The Video Electronics Standards Association (VESA) has unveiled DisplayHDR, a new certification standard which aims to codify the quality of high dynamic range (HDR) displays through one of three tiers: DisplayHDR 400, 600, and 1000 - numbered for their brightness in nits.
Designed with a focus on liquid crystal PC and laptop displays, the DisplayHDR standard - more properly called the VESA High-Performance Monitor and Display Compliance Test Specification (DisplayHDR), a somewhat lengthy moniker - aims to assist buyers in figuring out which of a bunch of otherwise identical-seeming displays offers the maximum image quality when used with a high dynamic range (HDR) video source.
The standard will see successful testing result in one of three certification levels, each with their own badges to display in product literature and packaging: DisplayHDR 400, 600, and 1000, corresponding to baseline, mid-range, and high-end quality respectively and numbered for the tested display's peak brightness in nits. Each display is also rated on 'eight specific parameter requirements and associated tests,' including but not limited to three peak luminance tests for spot, flash, and high-ambient scenarios, two contrast measurement tests for native contrast and localised dimming, BT.709 and DCI-P3 colour gamut testing, HDR response performance test for gaming and other rapid action scenes, and minimum bit depth requirements starting at a true eight-bit level - up from the typical six-bit-dithered-to-a-simulated-eight of many standard displays.

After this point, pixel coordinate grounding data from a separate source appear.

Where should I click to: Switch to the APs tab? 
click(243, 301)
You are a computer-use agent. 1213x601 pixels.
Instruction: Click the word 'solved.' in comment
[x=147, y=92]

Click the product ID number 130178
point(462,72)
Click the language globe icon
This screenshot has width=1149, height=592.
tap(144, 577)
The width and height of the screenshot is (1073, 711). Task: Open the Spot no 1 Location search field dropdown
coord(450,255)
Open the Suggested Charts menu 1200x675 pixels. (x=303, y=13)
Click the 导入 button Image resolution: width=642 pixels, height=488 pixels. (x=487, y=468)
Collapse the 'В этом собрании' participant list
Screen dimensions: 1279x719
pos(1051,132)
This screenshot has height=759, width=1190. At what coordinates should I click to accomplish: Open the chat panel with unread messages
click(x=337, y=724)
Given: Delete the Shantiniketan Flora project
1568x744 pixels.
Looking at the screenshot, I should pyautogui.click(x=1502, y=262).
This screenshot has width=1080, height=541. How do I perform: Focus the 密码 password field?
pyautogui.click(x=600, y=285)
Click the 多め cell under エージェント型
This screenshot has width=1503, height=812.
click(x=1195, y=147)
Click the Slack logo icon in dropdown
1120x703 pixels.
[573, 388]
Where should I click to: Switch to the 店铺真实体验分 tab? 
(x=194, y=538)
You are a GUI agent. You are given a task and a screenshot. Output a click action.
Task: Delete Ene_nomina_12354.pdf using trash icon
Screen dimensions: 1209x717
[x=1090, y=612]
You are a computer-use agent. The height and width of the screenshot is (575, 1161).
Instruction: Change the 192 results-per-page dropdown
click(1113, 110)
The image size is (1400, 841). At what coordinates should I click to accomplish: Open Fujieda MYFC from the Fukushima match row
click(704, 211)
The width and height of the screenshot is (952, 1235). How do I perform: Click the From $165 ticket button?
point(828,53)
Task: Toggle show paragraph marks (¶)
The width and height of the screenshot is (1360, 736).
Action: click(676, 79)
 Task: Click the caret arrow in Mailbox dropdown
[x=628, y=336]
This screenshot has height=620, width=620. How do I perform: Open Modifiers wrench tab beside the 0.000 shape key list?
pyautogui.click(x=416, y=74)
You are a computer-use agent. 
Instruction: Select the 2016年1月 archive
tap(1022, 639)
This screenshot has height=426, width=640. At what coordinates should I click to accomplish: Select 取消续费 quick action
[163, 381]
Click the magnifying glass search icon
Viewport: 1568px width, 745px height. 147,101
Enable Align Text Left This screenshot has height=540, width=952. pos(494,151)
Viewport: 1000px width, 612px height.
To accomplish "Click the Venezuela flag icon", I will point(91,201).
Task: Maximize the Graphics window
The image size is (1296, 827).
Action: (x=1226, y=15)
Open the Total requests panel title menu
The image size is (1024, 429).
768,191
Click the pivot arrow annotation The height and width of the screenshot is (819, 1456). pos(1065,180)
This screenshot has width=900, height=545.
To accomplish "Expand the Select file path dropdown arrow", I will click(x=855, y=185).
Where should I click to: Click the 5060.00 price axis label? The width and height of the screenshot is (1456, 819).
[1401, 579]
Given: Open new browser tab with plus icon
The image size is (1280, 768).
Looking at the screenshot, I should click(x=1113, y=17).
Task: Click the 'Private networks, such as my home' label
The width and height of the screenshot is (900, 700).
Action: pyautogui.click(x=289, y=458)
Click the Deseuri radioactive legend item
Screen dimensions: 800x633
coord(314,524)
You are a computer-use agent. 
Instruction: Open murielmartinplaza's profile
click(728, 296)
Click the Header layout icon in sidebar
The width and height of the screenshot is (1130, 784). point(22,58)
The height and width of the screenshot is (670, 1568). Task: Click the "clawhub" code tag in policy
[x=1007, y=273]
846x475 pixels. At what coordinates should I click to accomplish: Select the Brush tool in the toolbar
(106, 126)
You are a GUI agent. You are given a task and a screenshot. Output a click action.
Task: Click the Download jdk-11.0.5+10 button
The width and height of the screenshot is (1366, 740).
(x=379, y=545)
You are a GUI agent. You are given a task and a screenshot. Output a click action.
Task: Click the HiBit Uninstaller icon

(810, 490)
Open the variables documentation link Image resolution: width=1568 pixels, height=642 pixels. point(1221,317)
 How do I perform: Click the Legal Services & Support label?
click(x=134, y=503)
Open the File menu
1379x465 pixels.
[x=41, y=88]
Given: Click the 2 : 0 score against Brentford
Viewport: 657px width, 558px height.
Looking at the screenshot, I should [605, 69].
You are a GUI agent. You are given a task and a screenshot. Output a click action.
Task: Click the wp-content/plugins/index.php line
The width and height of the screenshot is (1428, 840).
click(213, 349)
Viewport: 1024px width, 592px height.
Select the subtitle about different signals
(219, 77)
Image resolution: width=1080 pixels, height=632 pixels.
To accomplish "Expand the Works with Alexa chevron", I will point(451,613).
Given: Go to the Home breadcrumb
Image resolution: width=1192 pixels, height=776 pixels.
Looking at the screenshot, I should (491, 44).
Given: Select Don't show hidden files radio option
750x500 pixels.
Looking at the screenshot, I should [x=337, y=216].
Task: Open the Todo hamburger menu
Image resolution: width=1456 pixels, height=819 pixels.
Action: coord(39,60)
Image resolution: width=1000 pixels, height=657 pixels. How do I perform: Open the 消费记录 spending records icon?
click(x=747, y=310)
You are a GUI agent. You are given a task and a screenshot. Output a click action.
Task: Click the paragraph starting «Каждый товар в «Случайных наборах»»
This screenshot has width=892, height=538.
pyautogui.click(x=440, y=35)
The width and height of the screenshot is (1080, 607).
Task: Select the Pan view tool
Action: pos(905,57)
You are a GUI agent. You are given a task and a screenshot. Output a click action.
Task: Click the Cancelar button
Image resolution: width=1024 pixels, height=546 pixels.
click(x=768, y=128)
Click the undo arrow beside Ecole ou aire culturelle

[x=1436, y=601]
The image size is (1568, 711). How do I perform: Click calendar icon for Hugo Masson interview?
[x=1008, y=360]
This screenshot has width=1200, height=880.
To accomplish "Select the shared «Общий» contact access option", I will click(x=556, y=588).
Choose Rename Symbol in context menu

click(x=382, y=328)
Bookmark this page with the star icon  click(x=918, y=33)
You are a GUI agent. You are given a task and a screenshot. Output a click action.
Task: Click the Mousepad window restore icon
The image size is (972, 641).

'We selected 400 nits as the DisplayHDR specification's entry point for three key reasons,' claims Intel's Roland Wooster, chair of the VESA task group responsible for DisplayHDR. 'First, 400 nits is 50 percent brighter than typical SDR laptop displays. Second, the bit depth requirement is true 8-bit, whereas the vast majority of SDR panels are only 6-bit with dithering to simulate 8-bit video. Finally, the DisplayHDR 400 spec requires HDR-10 support and global dimming at a minimum. With this tiered specification, ranging from baseline to high-end HDR performance levels, PC makers will finally have consistent, measurable HDR performance parameters. Also, when buying a new PC, consumers will be able to view an HDR rating number that is meaningful and will reflect actual performance.'
'Developing this specification is a natural expansion of our range of video standards,' adds Bill Lempesis, VESA executive director. 'Moreover, we are the first standards body to develop a publicly available test tool for HDR qualification, utilising a methodology for the above-mentioned tests that end users can apply without having to invest in costly lab hardware. Most of the tests require only a colorimeter, which many users already own. Ease of testing was a must-have requirement in order to make DisplayHDR a truly viable, consumer-friendly spec.'
Full information on the specification, which is open to non-members, is available from the official website, though the promised testing tool will not be released until early 2018.